A core value of the Department of Energy (DOE) is to ensure the health, safety, and security of DOE employees, contractors, and subcontractors. The Office of Health and Safety (AU-10) within the Office of Environment, Health Safety and Security (AU) provides the Department with effective and consistent policy development, technical assistance, training, and strategies necessary to better coordinate and integrate health, safety, environment, and security. The office’s responsibilities is developing and issuing the DOE’s occupational radiation protection policy, requirements and guidance to ensure that workers are adequately protected from hazards associated with DOE sites and operations. In addition, AU-10 engages in the conduct of domestic and international health studies that provide new knowledge and information about the human response to ionizing radiation in the workplace or people exposed in communities as a result of nuclear accidents.
AU-10 supports and manages the Radiation Effects Research Foundation (RERF) in Hiroshima and Nagasaki in partnership with the Japanese Ministry of Health, Labour and Welfare. The data from the studies of the atomic bomb survivors has served as the primary basis for national and international radiation protection standards. AU-10 also supports a major effort with the Russian government in determining the long-term health effects of radiation exposures to the workers and populations living near the Mayak nuclear production site in Ozersk. These collaborative studies are aimed at answering critical questions on the effects of long-term, low-dose rate exposures to both external and internal radiation. Domestic studies supported by AU-10 are emphasizing radiation epidemiology of large numbers of workers in order to better understand the effects of low-dose exposures. Supporting these studies is an important responsibility of DOE AU and that the results will strengthen radiation protection standards.
In addition, AU-10 supports the United States Transuranium and Uranium Registries (USTUR). The goal of the program is to understand the biokinetics, dosimetry, and potential health effects of transuranic elements and uranium based on actual human experience. All records of registrants are kept secure to ensure the privacy of USTUR donors. At present, the USTUR has over 400 registrants, of whom about 14% are still alive. The USTUR also maintains the National Human Radiobiology Tissue Repository, an archive of almost 9,000 tissue samples. Recent advances in molecular biology techniques have been applied to these tissues and have yielded data that were undreamed of when the registries were established.
AU-10 staff organized and chaired a technical session on International and domestic health studies among radiation exposed at the Conference on Radiation and Health (CRH) in conjunction with the 64th Annual Meeting of the Radiation Research Society (RRS) in Chicago.
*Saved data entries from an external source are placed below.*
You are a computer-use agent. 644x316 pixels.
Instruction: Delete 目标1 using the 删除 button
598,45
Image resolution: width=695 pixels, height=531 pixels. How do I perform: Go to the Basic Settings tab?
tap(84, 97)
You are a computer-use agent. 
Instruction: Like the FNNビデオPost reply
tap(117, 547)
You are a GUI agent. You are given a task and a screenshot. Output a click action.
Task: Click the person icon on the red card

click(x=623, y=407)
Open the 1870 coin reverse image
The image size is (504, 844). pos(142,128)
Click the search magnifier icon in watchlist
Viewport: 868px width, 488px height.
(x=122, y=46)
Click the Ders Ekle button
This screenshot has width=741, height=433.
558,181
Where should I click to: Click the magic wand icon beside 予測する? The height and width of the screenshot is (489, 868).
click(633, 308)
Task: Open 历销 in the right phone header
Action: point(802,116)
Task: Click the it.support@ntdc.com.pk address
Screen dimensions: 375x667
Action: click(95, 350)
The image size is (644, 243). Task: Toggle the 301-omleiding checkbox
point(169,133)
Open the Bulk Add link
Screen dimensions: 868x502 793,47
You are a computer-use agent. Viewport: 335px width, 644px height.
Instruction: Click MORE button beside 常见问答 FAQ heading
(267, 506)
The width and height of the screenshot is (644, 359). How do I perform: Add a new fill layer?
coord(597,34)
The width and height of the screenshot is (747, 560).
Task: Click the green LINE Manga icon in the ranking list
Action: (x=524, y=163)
The emphasis of the conference was on the information gleaned to date from radiobiology, medicine, chemistry and epidemiology; to foster collaboration within a community of researchers interested in the study of the properties and effects of radiation; and disseminate knowledge in radiation research to the scientific community and the public. More than 1,500 people attended the meeting; they were from Academia, Federal Agencies, and private organizations from the U.S. and the international community, including renowned scientists. The goal of the technical session was to promote awareness about AU-10’s support of health studies programs. Speakers covered the following topics
- Recent findings of radiation risk of cancer incidence in the atomic bomb survivors: Kotaro Ozasa
- Overview of the DOE Russian health study program and summary of key research findings: Pat Worthington
- The US transuranium and uranium registries: 50 years of contributions to plutonium in humans: Sergei Tolmachev
- Mallinckrodt Chemical Works: a cauldron of uranium exposures and health effects: Betsy Ellis
- Million Person Study of low dose health effects-focus on DOE workers: John Boice
AU-10 staff also assisted with organizing a technical session on What is the current state of knowledge in low dose radiobiology? Speakers covered the following topics
- Low-dose overview: Mary Helen Barcellos-Hoff
- Non-targeted effects: Considerations for Earth and Space research: Marianne Sowa
- Insight from transcriptomics into low-dose radiobiology: Sally Amundson
- Multistage clonal expansion models of carcinogenesis: toward a mechanistic understanding of neoplastic progression to cancer: Georg Luebeck
- European overview: Sisko Salomaa
At the meeting, AU’s Office of Domestic and International Health Studies staff presented a technical poster on Update on Causes of Death among 351 Former Nuclear Workers in the United States Transuranium and Uranium Registries during a very elaborated technical poster session that was attended by all conference participants.
The sessions organized by AU-10 staff were well attended and participants were engaged with the discussion after each presentations. Participants were also expressed an interest to collaborate with each speakers. In additions, national and international experts highlighted the significant efforts by DOE to support these studies and to have the U.S. Transuranium and Uranium Registries and the significant contribution from the registries to modeling of internal radionuclides depositions.
At the end, the organizing committees of the RRS-CRH welcomed DOE organizing future technical sessions that are of important to DOE and to the radiation research communities.